Rather, it was “just because everybody else was doing it, and I wanted to feel accepted and trusted to get into a specialized unit and out of patrol.”
Once Ward went to work for Jenkins, he was surprised to discover just how much his new sergeant crossed the line. The officers would typically arrive to work late so they could work at night and submit inflated slips for overtime.
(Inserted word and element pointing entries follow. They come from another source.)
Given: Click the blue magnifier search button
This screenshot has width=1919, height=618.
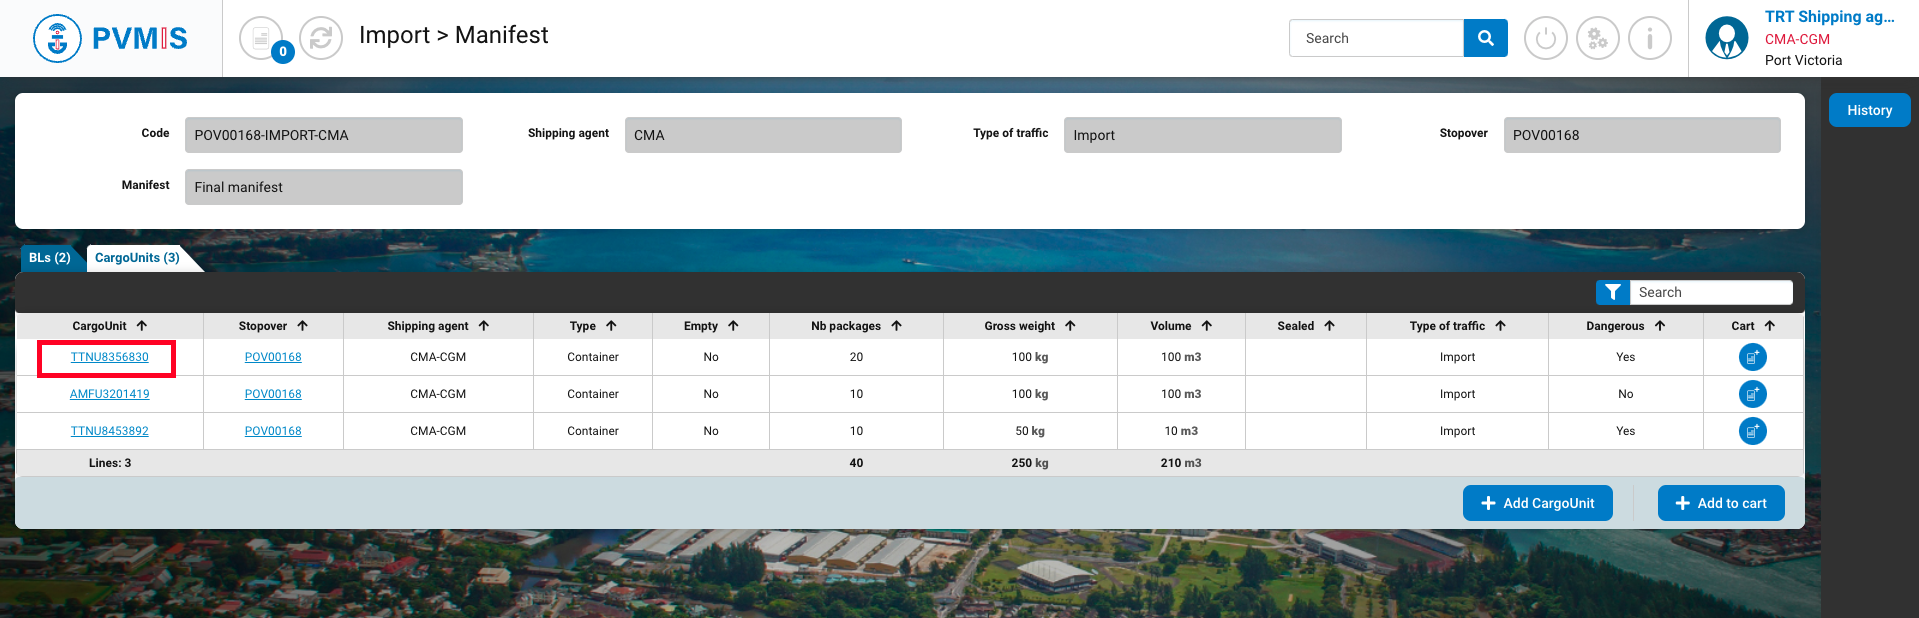Looking at the screenshot, I should click(x=1485, y=38).
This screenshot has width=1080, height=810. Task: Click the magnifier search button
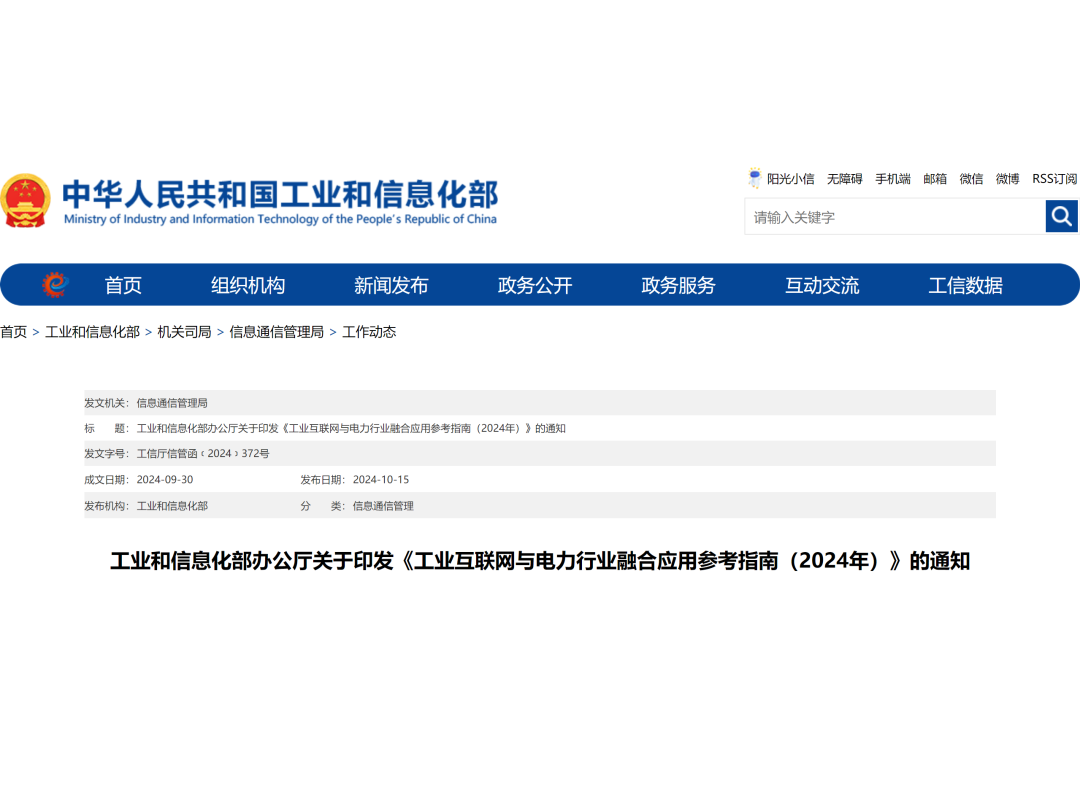tap(1061, 216)
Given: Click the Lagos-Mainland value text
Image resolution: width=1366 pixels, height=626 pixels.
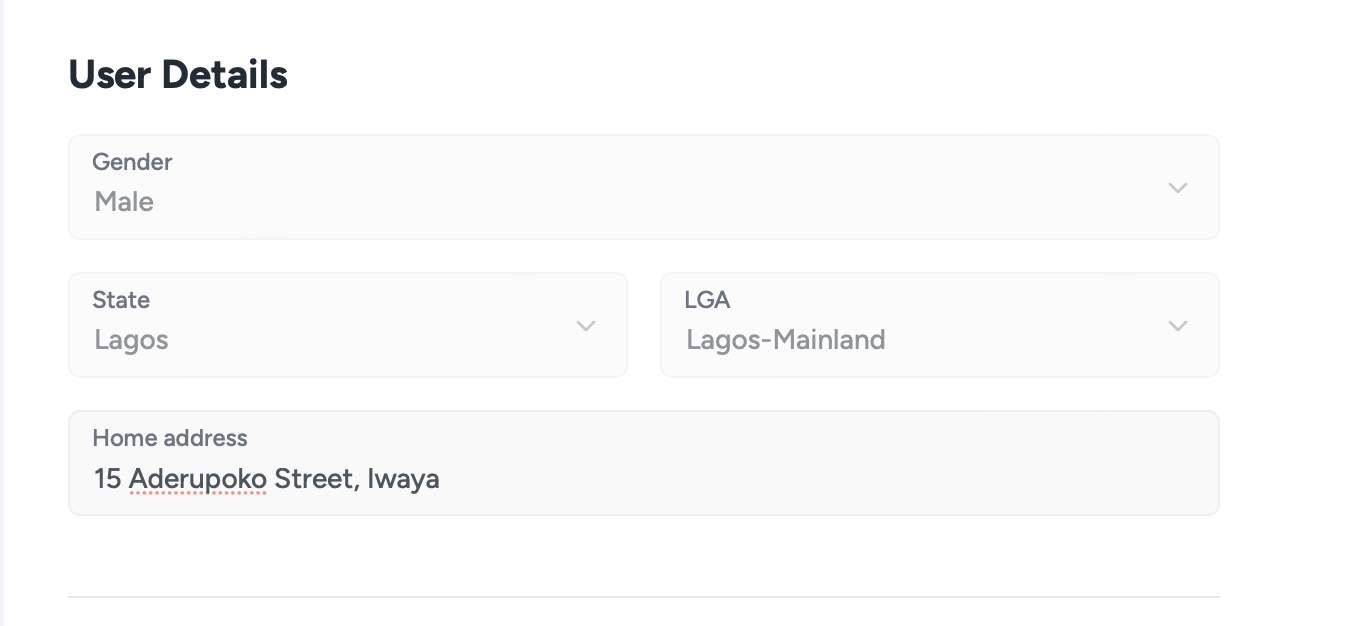Looking at the screenshot, I should (785, 340).
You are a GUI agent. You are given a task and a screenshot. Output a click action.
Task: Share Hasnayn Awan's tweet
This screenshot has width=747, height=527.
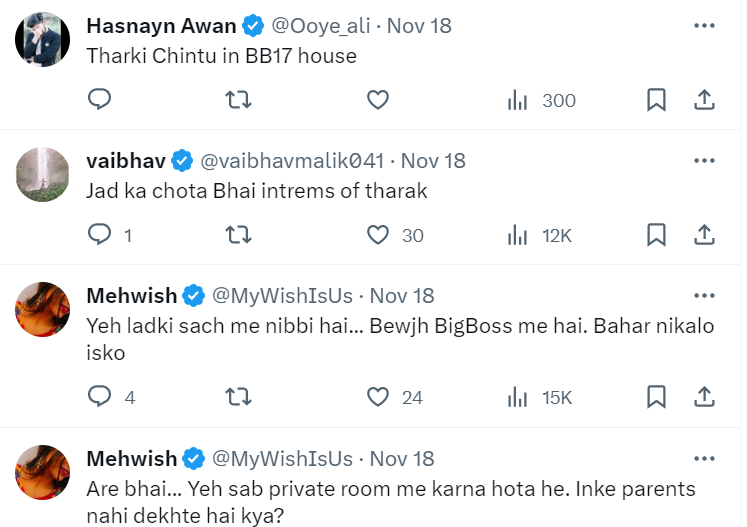[704, 100]
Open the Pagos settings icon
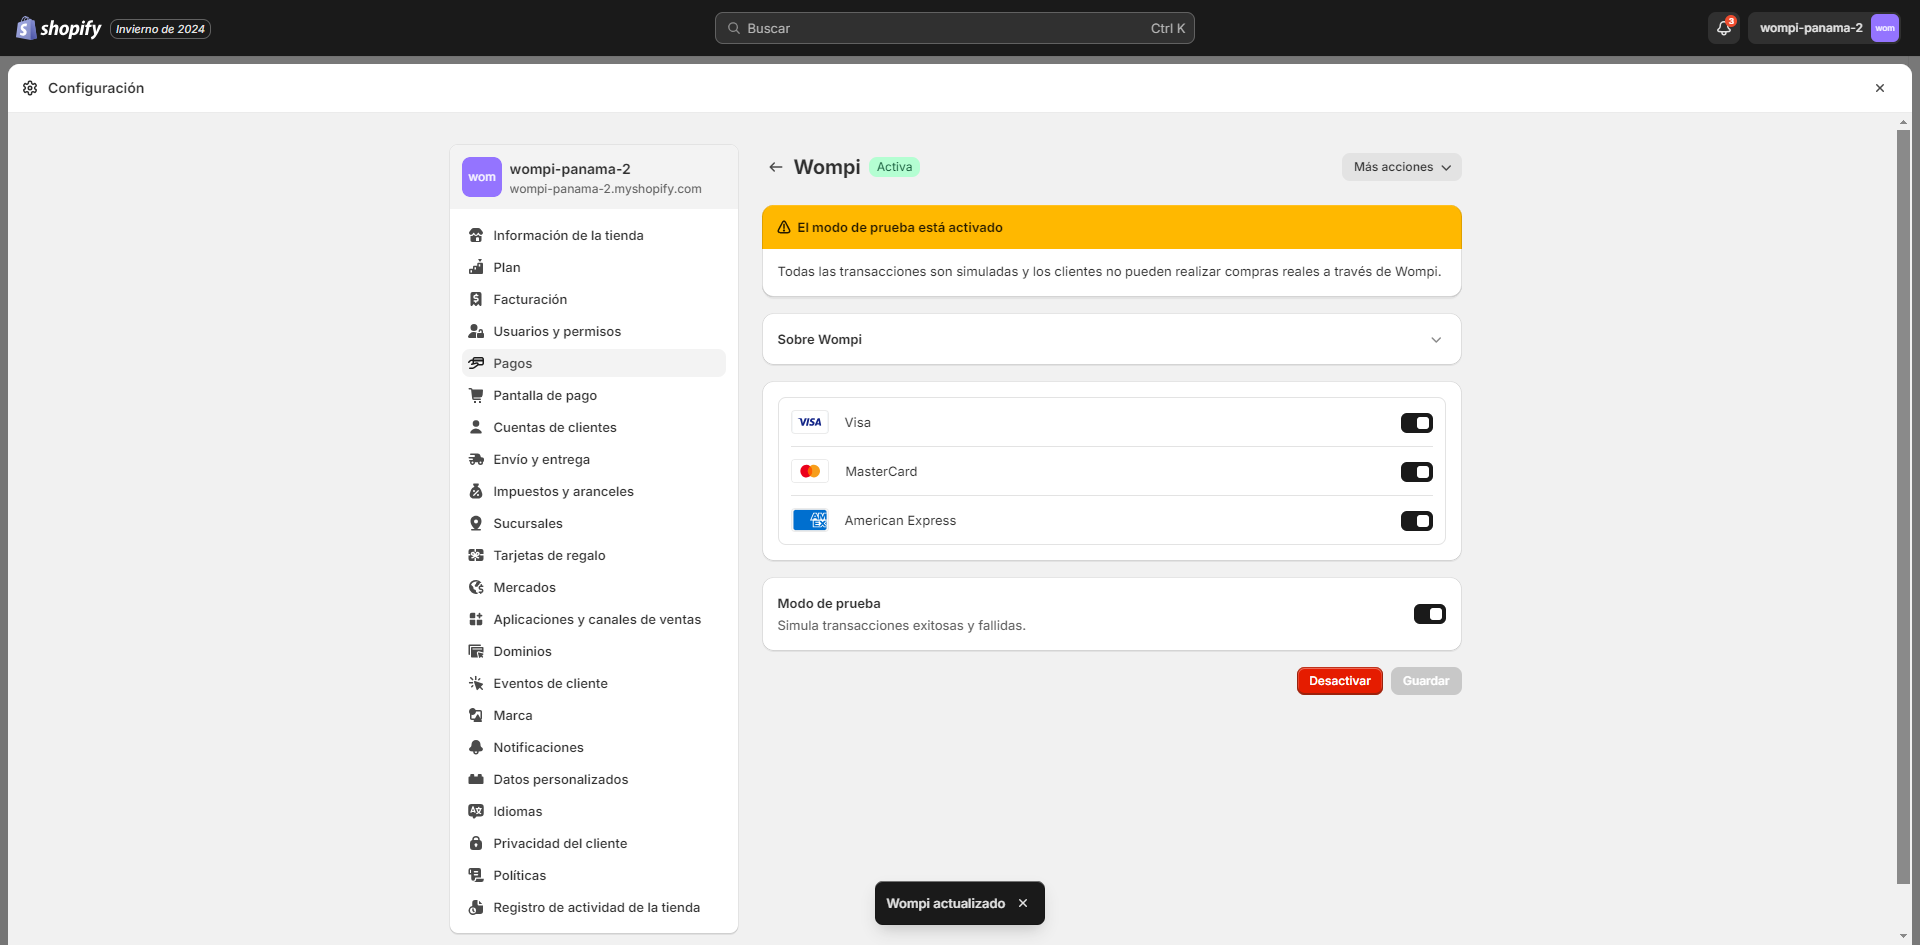 [477, 363]
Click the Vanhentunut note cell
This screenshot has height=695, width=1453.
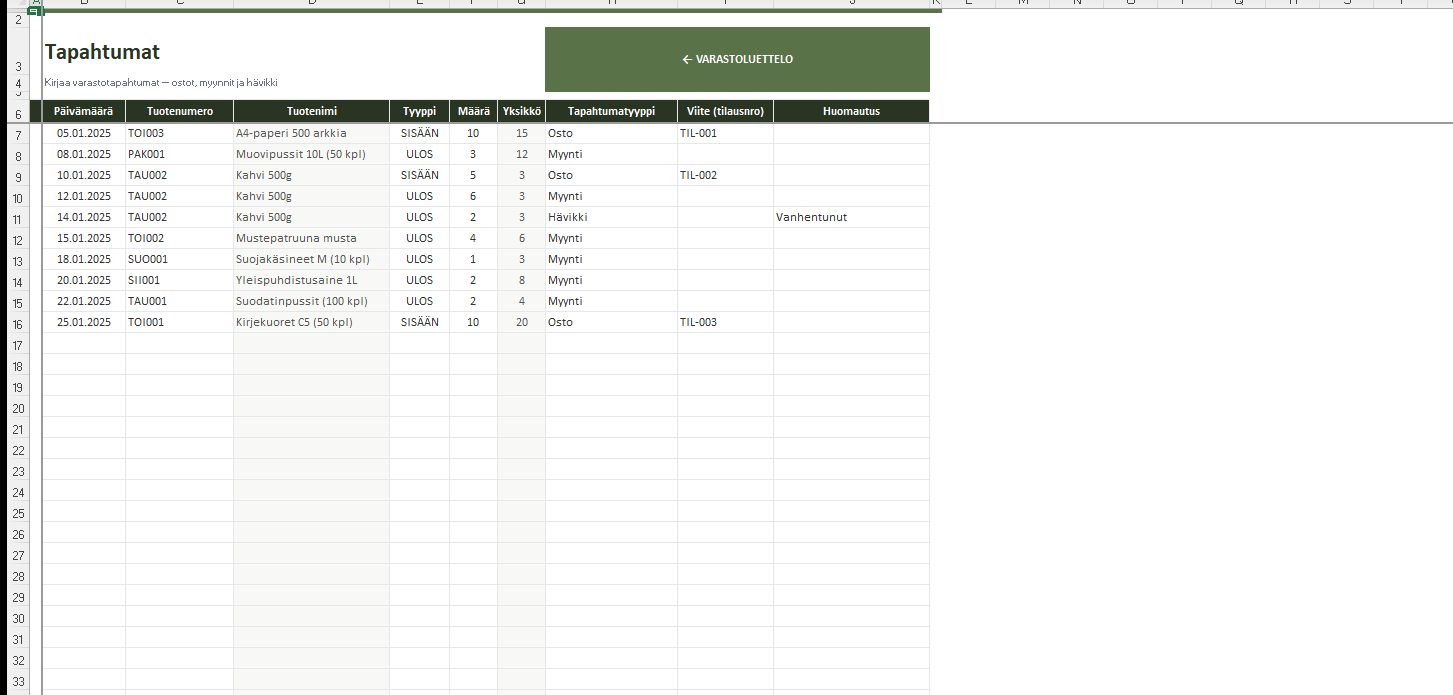tap(851, 217)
They’d review department emails to see where the latest shooting had occurred so they could attack that area, looking for excuses to stop as many people as possible.
“We learned very quickly that it was a numbers game — the more people you come in contact with, the greater your chances of getting a gun,” Ward said.
Despite all the corner cutting, Ward said, Jenkins had assured his officers they didn’t have to worry about repercussions.
“Any [Internal Affairs] complaints, he promised we would be taken care of because of his connections,” Ward said.
Jenkins expressed ambivalence about arresting people for drugs, arrests that earlier in his career had helped him build his reputation.
Now, the sergeant would often cut drug suspects a break and let them go without charges, Ward said, collecting the narcotics and telling the officers he’d submit them to evidence control.
Jenkins always transported the drugs himself — something that wouldn’t seem odd to Ward until later.
Baltimore Sun data reporter Christine Zhang contributed to this article.